Lemmy.world has been down between 02:00 UTC and 05:45 UTC. This was caused by the database spiking to 100% cpu (all 32 cores/64 threads!) due to inefficient queries been fired to the db very often.
I’ve collected the logs and we’ll be checking how to prevent this. (And what caused this)
It seems to start at roughly the same hour every day, at around 01:20 UTC
Yup. We might be on to something now
lemmy.world is a test environment for Lemmy developers… 😅 Jokes aside, issue is an issue.
Well, as pretty much the biggest instance, it provides the best data for load-testing. 🫣
All Lemmy instances are test environments right now. It’s just that lemmy.world is being tested the hardest.
Every Lemmy update:
“We fixed some performance issues by optimising some queries.”
Also: “To balance it out, we added some new even more inefficient queries.”
Next time just god damn upload it directly. Thx
(And what caused this)
Prediction: bad database programming. ;)
Are we extracting enough value out of our volunteer developers and DBAs?!

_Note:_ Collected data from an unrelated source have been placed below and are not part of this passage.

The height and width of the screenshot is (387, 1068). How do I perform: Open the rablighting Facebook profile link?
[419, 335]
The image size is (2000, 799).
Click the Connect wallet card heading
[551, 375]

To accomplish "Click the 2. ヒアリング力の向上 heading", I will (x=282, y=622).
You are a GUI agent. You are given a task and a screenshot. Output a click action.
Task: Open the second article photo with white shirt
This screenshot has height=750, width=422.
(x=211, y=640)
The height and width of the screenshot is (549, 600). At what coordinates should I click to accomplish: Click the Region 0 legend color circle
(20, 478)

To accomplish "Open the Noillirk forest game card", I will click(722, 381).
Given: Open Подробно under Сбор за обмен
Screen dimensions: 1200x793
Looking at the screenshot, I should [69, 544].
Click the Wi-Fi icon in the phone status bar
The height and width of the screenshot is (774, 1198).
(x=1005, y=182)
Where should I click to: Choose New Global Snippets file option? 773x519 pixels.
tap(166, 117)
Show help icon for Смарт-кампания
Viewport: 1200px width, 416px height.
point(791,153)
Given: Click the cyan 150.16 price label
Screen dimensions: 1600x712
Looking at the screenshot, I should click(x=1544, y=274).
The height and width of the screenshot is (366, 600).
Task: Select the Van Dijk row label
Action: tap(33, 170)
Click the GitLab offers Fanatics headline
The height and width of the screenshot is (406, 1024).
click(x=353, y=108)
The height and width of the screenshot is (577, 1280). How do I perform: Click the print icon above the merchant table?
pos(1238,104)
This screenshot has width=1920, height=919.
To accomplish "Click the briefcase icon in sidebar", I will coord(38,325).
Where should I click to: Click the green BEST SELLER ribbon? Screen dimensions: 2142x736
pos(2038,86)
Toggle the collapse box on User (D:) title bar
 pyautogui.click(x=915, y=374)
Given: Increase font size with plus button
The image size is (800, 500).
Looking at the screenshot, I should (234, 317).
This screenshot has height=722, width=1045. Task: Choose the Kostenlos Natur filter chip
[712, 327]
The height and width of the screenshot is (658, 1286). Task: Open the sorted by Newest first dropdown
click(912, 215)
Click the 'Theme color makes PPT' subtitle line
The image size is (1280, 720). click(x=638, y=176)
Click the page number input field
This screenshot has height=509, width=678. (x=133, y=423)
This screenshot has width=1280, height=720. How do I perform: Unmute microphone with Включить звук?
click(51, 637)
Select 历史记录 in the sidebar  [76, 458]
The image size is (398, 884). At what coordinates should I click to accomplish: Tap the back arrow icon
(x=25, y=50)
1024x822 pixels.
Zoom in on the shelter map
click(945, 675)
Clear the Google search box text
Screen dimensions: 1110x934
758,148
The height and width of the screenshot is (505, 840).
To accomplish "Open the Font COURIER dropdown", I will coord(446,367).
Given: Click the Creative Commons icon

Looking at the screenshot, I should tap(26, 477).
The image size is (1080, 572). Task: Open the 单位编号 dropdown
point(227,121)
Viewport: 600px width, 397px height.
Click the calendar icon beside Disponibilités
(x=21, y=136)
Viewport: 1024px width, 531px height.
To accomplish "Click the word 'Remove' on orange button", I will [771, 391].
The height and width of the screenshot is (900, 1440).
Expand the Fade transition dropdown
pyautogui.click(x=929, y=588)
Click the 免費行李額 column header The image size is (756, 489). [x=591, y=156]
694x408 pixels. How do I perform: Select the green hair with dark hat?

The beatings will continue until morale improves!
Another DDOS attack?
People move to smaller instances so that with such outage not everyone is affected. Use fediverse as its supposed to be used.
What’s the name of the server you are running?
A large instance today will be a small instance in the future. There are hardly any users on lemmy compared to other more established platforms. So if lemmy is to ever handle a lot more users, stress testing the code makes a lot of sense.
What’s going to happen in the future, do you expect there to be 50,000 servers? That’s unrealistic.
Instances should be divided more into groups of Communities. So they theoretically don’t grow infinitely, only as high as the “group” if communities grows. Ex. An NBA or Sports instance containing /c/NBA /c/NFL /c/NHL and all the related teams. Or similar to the programming.dev instance all being programming and development. While these would grow it would grow at a much slower rate than everything in one instance and be much more maintainable.
Of course this is somewhat of a social construct so everyone has to be in agreement with how to handle this and move accordingly, which won’t happen.
Long-term long-term for federation there has to be a distributed computing solution that allows the users to contribute to hosting.
Ex. An NBA or Sports instance containing /c/NBA /c/NFL /c/NHL and all the related teams.
You’re not taking into account that some people are dumb as fuck. They will sit on one instance and when the instance goes down , they’ll start whining
They will sit on one instance and when the instance goes down , they’ll start whining
Its true. Especially so, since its my instance, and it being broken means I need to fix it. :'(
I can’t claim to know what the designers intended, but having users spread across a large numbers of servers is terribly inefficient for how Lemmy works: each server maintains a copy of each community that it’s users are subscribed to, and changes to those communities need to be communicated across each of those instances.
Given this architecture, it is much more efficient and robust to have users concentrate on what are effectively high performance cacheing servers, and communities spread out on smaller, interest focused instances.
Bro I was talking about you. read my previous comment